WORK TASK: Only these lines, please: the first one of the records through the one containing "The image size is (857, 832).", retyped exactly, both ends included and pictures omitted.

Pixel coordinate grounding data

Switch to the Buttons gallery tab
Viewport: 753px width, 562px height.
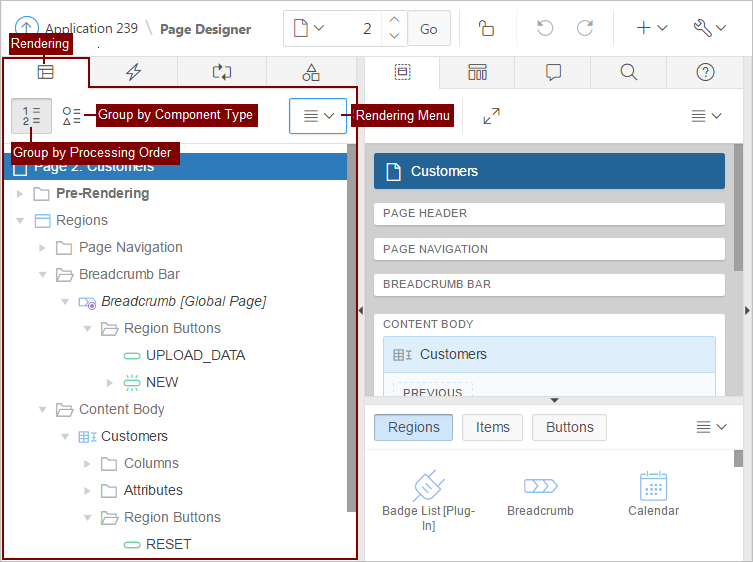point(569,427)
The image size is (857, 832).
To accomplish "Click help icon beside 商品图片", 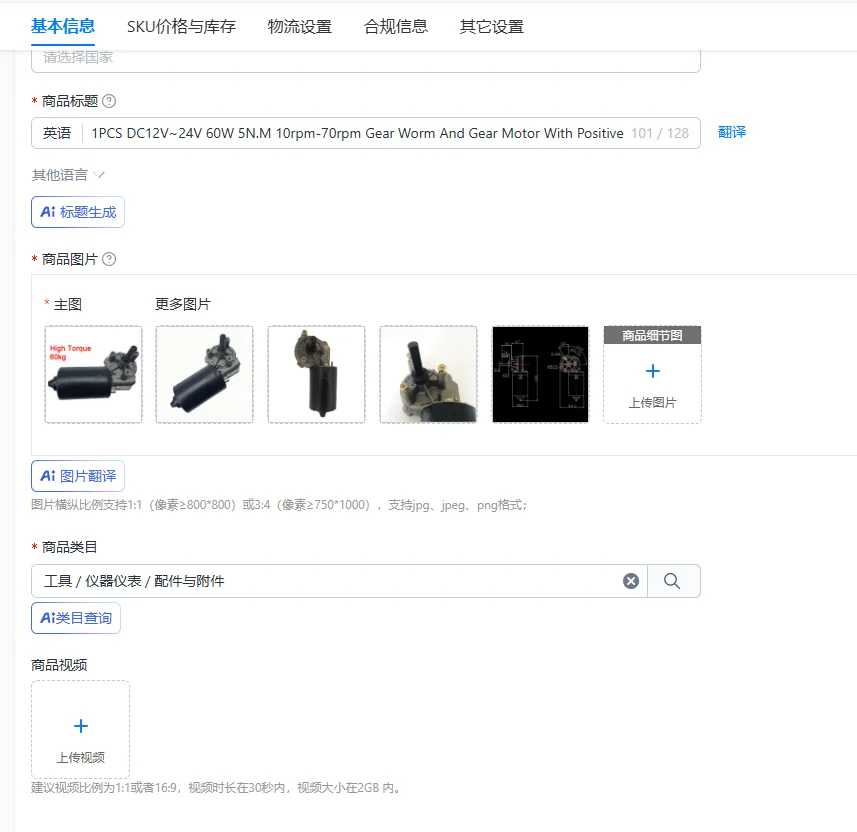I will click(x=109, y=259).
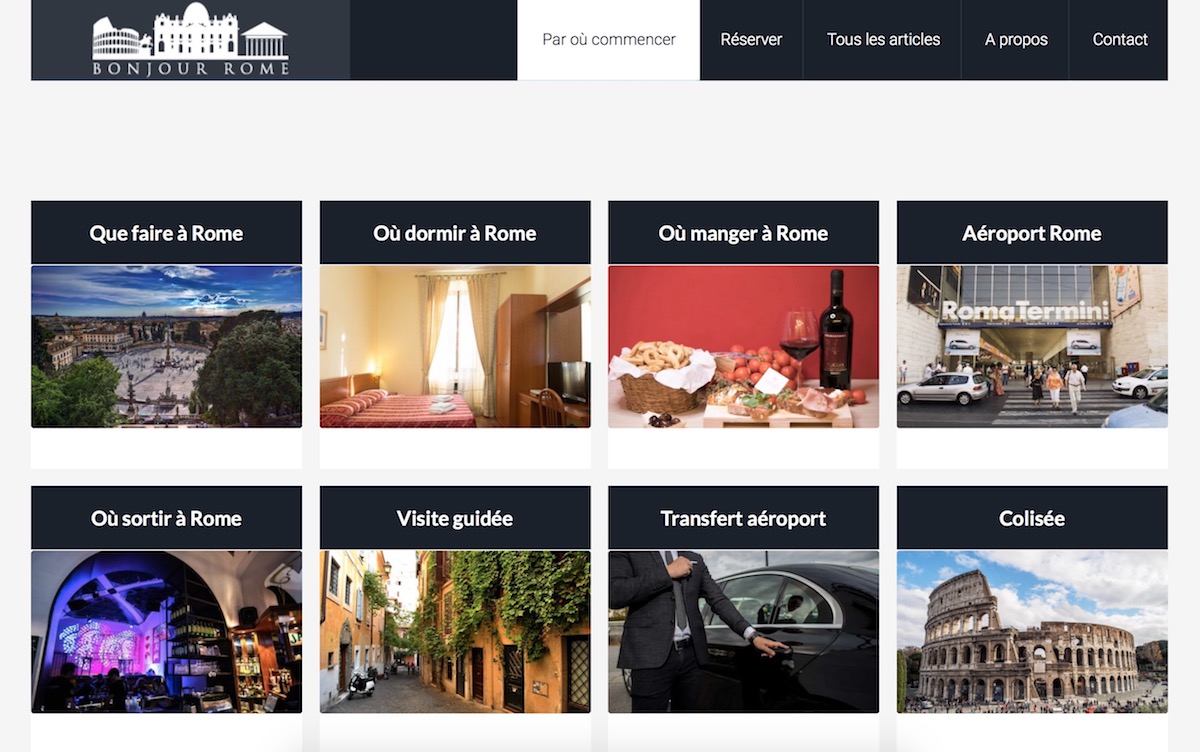Select the A propos menu item
Image resolution: width=1200 pixels, height=752 pixels.
coord(1016,40)
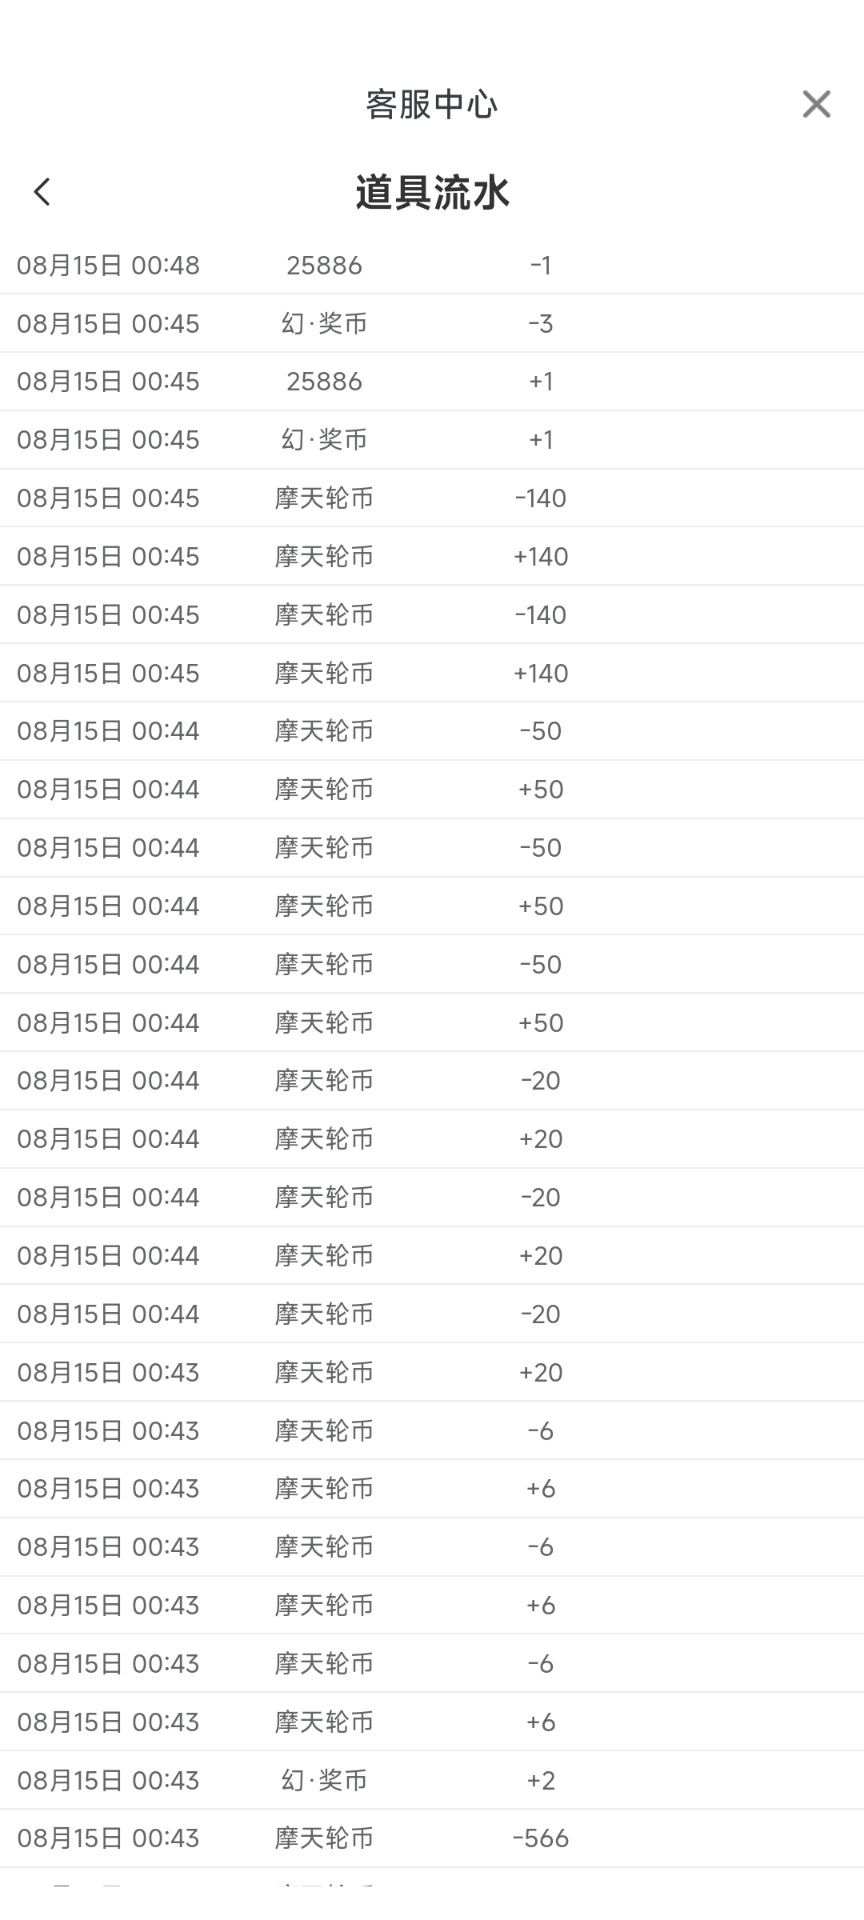Select the 幻·奖币 row showing -3
Viewport: 864px width, 1920px height.
[432, 323]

WRITTEN ANSWER:
Switch to the Buttons gallery tab
Viewport: 753px width, 562px height.
point(569,427)
The image size is (857, 832).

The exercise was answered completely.